__PROBLEM__. Rewrite the listing starting with the line containing "Screen dimensions: 1975x1110" and going on through the line containing "Looking at the screenshot, I should 698,371.", renaming "footer" to "bottom panel" and leaving all else unchanged.

__RECORDS FOR THE EXERCISE__.
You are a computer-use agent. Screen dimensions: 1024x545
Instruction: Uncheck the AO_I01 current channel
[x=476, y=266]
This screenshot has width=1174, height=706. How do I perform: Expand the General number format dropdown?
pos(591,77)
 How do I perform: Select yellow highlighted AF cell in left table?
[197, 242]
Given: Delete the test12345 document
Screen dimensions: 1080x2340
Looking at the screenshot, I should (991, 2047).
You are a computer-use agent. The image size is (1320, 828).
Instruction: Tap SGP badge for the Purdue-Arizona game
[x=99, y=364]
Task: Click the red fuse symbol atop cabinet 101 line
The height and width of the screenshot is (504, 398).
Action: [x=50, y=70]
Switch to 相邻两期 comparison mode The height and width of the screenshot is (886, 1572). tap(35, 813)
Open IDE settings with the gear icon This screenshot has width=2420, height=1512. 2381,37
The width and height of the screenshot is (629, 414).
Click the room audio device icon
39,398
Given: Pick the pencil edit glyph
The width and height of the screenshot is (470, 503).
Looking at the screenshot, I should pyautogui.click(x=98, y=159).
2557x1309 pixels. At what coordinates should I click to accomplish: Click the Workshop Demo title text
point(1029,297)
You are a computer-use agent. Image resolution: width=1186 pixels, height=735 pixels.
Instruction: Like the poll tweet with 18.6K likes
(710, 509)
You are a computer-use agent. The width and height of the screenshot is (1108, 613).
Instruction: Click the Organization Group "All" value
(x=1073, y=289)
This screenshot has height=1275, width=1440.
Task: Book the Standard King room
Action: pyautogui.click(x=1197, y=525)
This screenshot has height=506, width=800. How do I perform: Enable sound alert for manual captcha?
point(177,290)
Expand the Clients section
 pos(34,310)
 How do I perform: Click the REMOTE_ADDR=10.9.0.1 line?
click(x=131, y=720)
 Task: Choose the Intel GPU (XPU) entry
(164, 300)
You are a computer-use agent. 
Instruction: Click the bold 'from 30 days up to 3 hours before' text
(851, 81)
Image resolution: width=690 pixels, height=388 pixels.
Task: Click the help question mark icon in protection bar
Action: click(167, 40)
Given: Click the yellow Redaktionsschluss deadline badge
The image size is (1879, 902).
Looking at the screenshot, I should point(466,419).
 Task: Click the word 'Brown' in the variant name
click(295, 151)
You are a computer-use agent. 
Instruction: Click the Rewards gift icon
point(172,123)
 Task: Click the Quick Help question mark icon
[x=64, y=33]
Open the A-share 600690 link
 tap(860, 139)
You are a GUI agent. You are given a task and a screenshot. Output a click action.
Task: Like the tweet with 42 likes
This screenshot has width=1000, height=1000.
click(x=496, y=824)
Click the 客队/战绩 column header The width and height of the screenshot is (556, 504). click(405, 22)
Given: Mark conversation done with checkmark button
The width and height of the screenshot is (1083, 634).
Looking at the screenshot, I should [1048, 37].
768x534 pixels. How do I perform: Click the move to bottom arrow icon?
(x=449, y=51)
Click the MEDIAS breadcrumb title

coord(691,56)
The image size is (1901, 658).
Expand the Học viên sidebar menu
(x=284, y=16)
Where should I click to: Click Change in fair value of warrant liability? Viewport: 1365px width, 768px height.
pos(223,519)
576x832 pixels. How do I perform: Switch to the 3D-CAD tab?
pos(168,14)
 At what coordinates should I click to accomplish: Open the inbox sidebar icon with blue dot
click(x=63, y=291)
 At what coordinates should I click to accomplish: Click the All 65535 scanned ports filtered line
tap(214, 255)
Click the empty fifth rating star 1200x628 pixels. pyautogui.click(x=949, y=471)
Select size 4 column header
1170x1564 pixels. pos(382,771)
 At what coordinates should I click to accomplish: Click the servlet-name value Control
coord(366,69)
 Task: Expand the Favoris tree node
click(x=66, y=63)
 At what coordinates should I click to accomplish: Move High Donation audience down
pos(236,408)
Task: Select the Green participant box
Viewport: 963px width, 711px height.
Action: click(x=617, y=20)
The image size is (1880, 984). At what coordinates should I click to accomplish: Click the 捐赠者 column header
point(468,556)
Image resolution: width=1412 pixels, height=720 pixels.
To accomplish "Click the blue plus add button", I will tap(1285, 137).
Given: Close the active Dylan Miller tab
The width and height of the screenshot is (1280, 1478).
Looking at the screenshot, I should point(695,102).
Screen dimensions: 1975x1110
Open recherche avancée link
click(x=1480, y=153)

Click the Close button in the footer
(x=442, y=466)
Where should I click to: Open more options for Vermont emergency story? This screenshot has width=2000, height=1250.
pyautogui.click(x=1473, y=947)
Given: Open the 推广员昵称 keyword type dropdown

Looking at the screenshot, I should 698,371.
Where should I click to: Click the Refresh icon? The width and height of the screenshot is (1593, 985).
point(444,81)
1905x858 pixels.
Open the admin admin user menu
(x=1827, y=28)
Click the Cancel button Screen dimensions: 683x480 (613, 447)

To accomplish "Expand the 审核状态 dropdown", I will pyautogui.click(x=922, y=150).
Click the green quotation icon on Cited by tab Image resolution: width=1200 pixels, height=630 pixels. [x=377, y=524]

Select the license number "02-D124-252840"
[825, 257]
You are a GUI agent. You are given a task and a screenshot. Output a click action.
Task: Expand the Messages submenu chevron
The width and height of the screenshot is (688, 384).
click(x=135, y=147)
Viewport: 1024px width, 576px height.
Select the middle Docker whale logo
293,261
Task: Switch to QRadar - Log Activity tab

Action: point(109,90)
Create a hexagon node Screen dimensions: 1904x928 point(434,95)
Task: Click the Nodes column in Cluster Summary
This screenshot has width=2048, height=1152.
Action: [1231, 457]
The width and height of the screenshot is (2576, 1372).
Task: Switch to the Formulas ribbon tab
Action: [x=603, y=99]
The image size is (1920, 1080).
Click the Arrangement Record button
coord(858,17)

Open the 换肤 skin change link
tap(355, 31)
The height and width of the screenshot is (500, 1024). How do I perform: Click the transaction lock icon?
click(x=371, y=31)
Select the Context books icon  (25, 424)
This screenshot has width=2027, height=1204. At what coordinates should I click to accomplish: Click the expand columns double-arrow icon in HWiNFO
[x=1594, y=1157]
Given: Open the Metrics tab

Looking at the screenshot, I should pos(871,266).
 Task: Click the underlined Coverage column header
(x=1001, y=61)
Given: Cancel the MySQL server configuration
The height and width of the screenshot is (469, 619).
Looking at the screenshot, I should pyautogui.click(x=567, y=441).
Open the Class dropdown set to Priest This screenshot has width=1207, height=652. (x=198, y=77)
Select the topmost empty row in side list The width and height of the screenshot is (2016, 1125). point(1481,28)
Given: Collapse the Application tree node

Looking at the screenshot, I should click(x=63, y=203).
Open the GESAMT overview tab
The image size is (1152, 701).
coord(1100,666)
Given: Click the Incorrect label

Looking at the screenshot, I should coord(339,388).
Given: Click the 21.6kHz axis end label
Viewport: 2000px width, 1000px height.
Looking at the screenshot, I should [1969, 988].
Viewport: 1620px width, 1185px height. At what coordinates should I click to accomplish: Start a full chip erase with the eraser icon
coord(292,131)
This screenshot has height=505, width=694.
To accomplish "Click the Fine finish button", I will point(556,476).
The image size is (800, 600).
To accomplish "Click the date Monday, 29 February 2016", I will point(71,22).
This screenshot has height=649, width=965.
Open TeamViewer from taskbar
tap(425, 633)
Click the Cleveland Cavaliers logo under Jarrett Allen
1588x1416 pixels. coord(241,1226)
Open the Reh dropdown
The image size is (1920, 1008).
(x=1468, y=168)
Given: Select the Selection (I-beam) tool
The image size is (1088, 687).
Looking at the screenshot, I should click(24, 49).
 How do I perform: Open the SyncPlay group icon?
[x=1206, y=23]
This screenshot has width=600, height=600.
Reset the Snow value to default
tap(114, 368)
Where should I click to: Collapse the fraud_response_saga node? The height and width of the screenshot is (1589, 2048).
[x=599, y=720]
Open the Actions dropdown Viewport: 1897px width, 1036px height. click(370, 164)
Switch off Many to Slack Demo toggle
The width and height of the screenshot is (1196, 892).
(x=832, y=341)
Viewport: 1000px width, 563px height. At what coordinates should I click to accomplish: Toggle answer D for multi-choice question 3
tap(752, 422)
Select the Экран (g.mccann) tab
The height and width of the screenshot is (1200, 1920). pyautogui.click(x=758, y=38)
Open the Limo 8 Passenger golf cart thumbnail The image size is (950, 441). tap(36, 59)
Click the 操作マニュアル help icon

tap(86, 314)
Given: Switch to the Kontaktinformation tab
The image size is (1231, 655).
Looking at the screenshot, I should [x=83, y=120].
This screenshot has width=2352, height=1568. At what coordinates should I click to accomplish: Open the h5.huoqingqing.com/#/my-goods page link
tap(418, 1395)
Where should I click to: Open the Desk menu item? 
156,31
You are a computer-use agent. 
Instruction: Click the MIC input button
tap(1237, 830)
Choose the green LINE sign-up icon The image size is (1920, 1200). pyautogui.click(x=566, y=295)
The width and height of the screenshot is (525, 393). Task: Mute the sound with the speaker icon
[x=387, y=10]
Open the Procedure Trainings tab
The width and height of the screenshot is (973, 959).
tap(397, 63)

__TASK RESPONSE__.
Screen dimensions: 1975x1110
Open recherche avancée link
click(x=1480, y=153)

Click the Close button in the bottom panel
(x=442, y=466)
Where should I click to: Open more options for Vermont emergency story? This screenshot has width=2000, height=1250.
pyautogui.click(x=1473, y=947)
Given: Open the 推广员昵称 keyword type dropdown

Looking at the screenshot, I should 698,371.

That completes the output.